Hugin laughed. It was chilling. “Did thee enjoy Balder?”
“How dare …” and then she was overcome by what seemed to be curiosity. “How did you know?”
“What let thee think Balder would notice such as thee?” Hugin
jeered harshly. “Stupid! to lull thyself into believing Balder would court and cozen and bargain for such coarse flesh as thine! The veriest sparrow could have told thee about guileless Balder, were it not for thy blinding conceit!”
“But he did! He did!” she wailed. “And he made my head swim so … and he came so close, and then put me by and asked that of me that no Giant must ever share with the Aesir … and I refused, and closer again he came … and he said he loved … and I, I was lost, and I told him the Great Secret of Mimir, and then he took me, laughing …”
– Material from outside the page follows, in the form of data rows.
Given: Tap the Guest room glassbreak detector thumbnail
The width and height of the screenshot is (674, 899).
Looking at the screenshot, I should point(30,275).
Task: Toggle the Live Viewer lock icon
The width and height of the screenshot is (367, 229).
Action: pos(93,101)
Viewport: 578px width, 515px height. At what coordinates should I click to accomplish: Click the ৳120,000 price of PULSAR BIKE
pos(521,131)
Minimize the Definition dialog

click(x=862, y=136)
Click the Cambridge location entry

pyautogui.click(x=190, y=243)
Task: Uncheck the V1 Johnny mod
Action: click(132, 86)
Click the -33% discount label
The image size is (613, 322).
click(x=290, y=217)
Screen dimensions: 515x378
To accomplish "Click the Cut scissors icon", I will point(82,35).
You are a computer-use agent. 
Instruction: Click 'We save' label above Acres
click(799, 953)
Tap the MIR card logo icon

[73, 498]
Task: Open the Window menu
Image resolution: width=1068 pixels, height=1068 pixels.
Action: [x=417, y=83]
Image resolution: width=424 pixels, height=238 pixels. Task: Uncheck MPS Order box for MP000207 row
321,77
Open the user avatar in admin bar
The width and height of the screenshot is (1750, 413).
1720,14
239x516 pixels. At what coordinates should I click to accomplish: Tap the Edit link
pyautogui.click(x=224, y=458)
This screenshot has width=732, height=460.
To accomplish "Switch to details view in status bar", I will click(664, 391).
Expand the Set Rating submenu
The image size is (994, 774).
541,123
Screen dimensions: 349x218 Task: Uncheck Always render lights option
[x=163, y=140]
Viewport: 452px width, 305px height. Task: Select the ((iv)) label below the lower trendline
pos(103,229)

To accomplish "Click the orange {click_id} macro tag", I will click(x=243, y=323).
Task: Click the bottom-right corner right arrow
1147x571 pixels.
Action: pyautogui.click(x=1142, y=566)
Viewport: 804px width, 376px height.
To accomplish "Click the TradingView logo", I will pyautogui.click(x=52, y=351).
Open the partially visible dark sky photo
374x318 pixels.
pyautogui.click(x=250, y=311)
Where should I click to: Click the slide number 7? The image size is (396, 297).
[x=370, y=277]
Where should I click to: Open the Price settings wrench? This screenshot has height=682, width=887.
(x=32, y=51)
She burst into a wild weeping, which was drowned out by a cascade of coarse laughter, echoing round and round the room.
While it still echoed, Hugin snatched out his beak and whispered to Munin, “Can thee mimic Balder?”
“Ay,” said Munin, “but ’twould be a desecration!”
“Desecrate away, friend parrot. We have this pullet’s neck on the block.”
“What must I say?”
“Some Aesir love-making nonsense.”
Munin put his beak into the jar, and Balder’s voice, hollowed by the resonant glass, rang out: “Beloved, thy limbs glow, nay, they dazzle me. Hide thyself in mine arms quickly. I die, I wither away standing so near the sun.…”
“Balder!”
she shrieked.
On the second syllable Hugin had pulled Munin’s beak out and thrust in his own, and was again making that jarring, jeering laughter. “Na, na, not Balder; Loki, who swore to have thee whether thee’d have him or not. Loki, who fought Herindal in the shape of a seal. Loki, who can take any shape he chooses—ay, and any sorceress! It was I, I, Loki ye bedded with, thinking it was Balder—ay, and ye enjoyed it, crone!
“It was I who stole thy Secret of Secrets, not Balder. And when next thee saw Balder, thee went to him mouthing and simpering, and thee took his honest innocence as a spurning. And for that thee killed him, that and for fear that he’d tell your Secret! Do you see what thee’ve done, thou thick-witted slut? Thee killed bright Balder for
bedding thee when he did not; for spurning thee which he did not; and for possessing a Secret which thee never told him!”
She stumbled across to the bed and crouched on the edge of it, gasping as if she had been whipped. Slowly, then, she looked up, and she had a crooked smile on her face. She forced words out between her teeth:
“Then, Loki, for the crime I have done, I am free, and thee hang in the pit. For what thee led me to do, all the world accuses thee. Hang there, then; thy punishment is just!”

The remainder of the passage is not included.